What Happened: Shortly after New York-based skincare label Elizabeth Arden launched its White Tea Skin Solutions series in early 2022, it was fined $2,750 (20,000 RMB) for allegedly misleading consumers.
In July this year, the Market Supervision and Administration Bureau of Shanghai Huangpu district disclosed that on February 4, 2022, Elizabeth Arden’s official Douyin account had released a video advertisement claiming that consumers could purchase the brand’s new White Tea Skin Solutions complete skincare set for the price of two cups of bubble tea.
At the bottom of the video, the business placed a link for consumers to its beauty gift box page on its Tmall flagship store. The set — comprising Elizabeth Arden White Tea Skin Solutions’ 50ml cleanser, 50ml essence water, 5ml micro essence gel cream, and a $25 (180 RMB) coupon — was priced at $23 (167.8 RMB).
However, according to the Shanghai regulators’ findings, the average price of 99.5 percent of China’s bubble tea is between $1.37 and $5.50 (10 RMB to 40 RMB). Hence, the bureau issued an administrative punishment as the company had not indicated the product’s price or that of the bubble tea the claim referred to, thereby misleading consumers.

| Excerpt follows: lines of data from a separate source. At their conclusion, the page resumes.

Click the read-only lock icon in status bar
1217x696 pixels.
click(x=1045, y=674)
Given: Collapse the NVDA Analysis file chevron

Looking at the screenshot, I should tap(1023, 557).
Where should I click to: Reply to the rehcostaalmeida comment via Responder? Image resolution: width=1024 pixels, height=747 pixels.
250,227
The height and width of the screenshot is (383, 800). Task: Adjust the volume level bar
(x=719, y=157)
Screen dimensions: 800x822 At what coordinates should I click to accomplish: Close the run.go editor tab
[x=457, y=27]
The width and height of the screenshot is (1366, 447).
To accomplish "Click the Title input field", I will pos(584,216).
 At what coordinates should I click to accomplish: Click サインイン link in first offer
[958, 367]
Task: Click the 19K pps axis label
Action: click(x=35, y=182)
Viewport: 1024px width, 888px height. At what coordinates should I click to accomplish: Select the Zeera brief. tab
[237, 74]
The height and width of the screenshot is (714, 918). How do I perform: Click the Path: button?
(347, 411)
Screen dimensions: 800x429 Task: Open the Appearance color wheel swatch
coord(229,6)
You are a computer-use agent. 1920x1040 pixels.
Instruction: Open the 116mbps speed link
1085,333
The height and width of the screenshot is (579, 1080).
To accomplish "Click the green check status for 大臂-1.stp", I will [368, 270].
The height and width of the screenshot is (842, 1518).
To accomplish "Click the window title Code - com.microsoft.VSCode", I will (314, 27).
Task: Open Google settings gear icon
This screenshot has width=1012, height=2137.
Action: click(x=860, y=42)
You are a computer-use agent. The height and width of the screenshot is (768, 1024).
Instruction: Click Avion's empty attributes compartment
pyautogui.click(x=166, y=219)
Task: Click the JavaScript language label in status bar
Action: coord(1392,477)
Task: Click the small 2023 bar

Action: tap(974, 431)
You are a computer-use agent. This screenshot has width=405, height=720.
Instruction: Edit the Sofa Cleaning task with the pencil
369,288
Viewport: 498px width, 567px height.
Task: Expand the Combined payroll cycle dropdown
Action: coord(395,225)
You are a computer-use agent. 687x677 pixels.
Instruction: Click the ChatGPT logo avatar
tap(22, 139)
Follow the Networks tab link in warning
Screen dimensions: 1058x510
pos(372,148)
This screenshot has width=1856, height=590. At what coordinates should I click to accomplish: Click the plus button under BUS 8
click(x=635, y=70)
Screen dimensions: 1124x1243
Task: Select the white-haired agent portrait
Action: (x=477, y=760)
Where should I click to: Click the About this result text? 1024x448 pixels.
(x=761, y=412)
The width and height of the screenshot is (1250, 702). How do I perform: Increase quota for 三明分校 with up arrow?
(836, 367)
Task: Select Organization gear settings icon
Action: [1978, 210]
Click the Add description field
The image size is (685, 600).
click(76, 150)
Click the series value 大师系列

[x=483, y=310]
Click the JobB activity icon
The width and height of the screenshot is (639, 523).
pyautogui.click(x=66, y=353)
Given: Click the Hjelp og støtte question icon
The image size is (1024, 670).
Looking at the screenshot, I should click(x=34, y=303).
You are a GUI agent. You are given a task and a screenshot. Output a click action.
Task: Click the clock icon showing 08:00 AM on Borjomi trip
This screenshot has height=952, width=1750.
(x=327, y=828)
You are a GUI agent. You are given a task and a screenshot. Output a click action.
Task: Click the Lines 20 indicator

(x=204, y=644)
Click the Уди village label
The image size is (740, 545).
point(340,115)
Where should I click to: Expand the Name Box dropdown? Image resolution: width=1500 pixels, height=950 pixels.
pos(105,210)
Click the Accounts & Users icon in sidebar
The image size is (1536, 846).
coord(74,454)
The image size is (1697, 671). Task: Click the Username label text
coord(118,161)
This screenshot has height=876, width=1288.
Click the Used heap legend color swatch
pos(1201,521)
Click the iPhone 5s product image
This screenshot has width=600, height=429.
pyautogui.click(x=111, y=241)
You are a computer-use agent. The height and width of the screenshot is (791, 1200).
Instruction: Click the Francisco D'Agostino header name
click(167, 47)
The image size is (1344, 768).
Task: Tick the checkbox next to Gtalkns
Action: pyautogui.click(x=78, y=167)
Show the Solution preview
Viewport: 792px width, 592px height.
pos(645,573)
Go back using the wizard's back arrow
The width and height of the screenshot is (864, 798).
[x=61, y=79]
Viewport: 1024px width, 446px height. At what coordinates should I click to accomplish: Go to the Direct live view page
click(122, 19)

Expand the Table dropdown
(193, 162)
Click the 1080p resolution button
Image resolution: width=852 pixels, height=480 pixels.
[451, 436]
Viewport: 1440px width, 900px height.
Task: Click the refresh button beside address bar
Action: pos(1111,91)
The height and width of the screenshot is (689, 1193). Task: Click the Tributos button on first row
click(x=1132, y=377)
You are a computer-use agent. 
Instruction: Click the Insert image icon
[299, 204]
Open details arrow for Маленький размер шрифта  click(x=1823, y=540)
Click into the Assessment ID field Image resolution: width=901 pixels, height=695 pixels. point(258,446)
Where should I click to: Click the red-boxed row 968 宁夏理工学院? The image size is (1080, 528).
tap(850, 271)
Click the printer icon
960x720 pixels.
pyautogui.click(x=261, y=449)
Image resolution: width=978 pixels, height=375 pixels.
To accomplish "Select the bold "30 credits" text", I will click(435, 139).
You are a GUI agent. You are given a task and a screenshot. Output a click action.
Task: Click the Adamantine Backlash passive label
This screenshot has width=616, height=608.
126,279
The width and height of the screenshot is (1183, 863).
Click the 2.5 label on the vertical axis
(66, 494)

The Jing Take: The Elizabeth Arden episode is a warning for beauty brands as local marketing regulators’ tighten online commerce rules.
In recent years, social platforms such as Douyin have grown to become effective channels for brands to reach young consumers, who are consuming more online, in the mainland. Last year, Chinese shoppers spent $208 billion (1.41 trillion RMB) on the short video app.
Brands are creating fresh and marketing strategies on the platform, from working with KOLs and influencers to advertising, to target younger consumers and capitalize on rising online spending.
Elizabeth Arden is not a lone case. Beauty giants such as L’Oréal, Estée Lauder, Chanel, and P&G have been fined for false online advertising.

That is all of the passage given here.